AIM OF THE EXERCISE
Every entry must be echoed exactly.

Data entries
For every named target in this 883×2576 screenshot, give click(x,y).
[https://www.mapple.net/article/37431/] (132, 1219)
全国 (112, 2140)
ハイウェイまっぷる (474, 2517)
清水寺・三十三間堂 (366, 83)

ANSWER SECTION
For every named target in this 883×2576 screenshot, give click(x,y).
[https://www.mapple.net/article/37431/] (132, 1219)
全国 (112, 2140)
ハイウェイまっぷる (474, 2517)
清水寺・三十三間堂 (366, 83)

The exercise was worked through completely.